Information retrieval is an extensive field with many specialties. This discussion narrows in on TF-IDF, one of the most fundamental techniques for retrieving relevant documents from a corpus. TF-IDF stands for term frequency-inverse document frequency and can be used to query a corpus by calculating normalized scores that express the relative importance of terms in the documents. Mathematically, TF-IDF is expressed as the product of the term frequency and the inverse document frequency, tf_idf = tf*idf, where the term tf represents the importance of a term in a specific document, and idf represents the importance of a term relative to the entire corpus.
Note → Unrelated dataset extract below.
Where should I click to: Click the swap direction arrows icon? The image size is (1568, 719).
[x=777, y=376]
Multiplying these terms together produces a score that accounts for both factors and has been an integral part of every major search engine at some point in its existence. To get a more intuitive idea of how TF-IDF works, let’s walk through each of the calculations involved in computing the overall score.
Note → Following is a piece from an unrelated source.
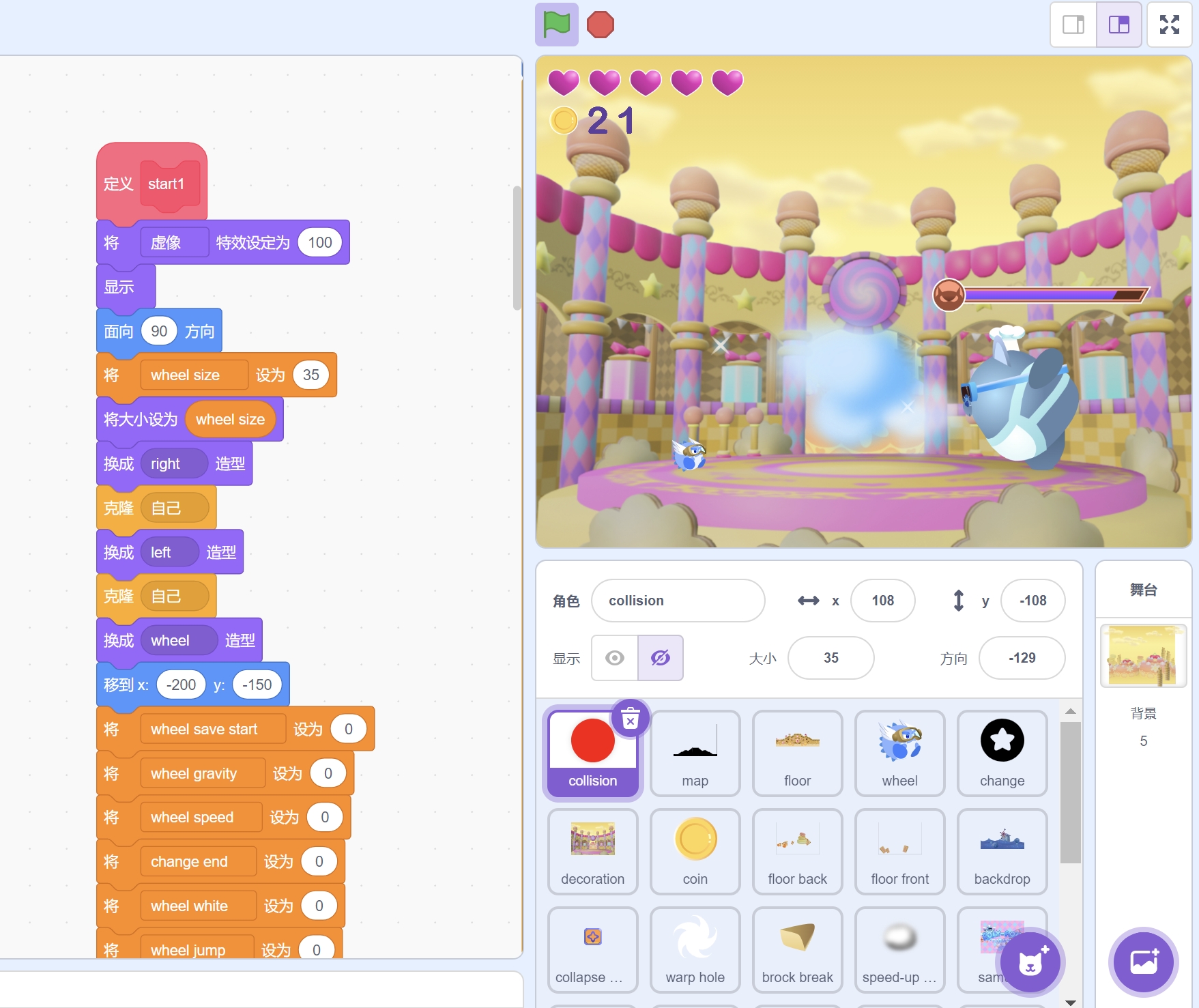Show the sprite using the eye icon
This screenshot has width=1199, height=1008.
coord(614,658)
For simplicity in illustration, suppose you have a corpus containing three sample documents and terms are calculated by simply breaking on whitespace, as illustrated in Example 7-3.

corpus = { 
        'a' : "Mr. Green killed Colonel Mustard in the study with the candlestick. 
               Mr. Green is not a very nice fellow.",
        'b' : "Professor Plumb has a green plant in his study.",
        'c' : "Miss Scarlett watered Professor Plumb's green plant while he was away 
               from his office last week."
}

terms = {
        'a' : [ i.lower() for i in corpus['a'].split() ],
        'b' : [ i.lower() for i in corpus['b'].split() ],
        'c' : [ i.lower() for i in corpus['c'].split() ]
        }

A term’s frequency could simply be represented as the number of times it occurs in the text, but it is more commonly the case that it is normalized by taking into account the total number of terms in the text, so that the overall score accounts for document length relative to a term’s frequency. For example, the term “green” (once normalized to lowercase) occurs twice in corpus['a'] and only once in corpus['b'], so corpus['a'] would produce a higher score if frequency were the only scoring criterion. However, if you normalize for document length, corpus['b'] would have a slightly higher term frequency score for “green” (1/9) than corpus['a'] (2/19), because corpus['b'] is shorter than corpus['a']—even though “green” occurs more frequently in corpus['a']. Thus, a common technique for scoring a compound query such as “Mr. Green” is to sum the term frequency scores for each of the query terms in each document, and return the documents ranked by the summed term frequency score.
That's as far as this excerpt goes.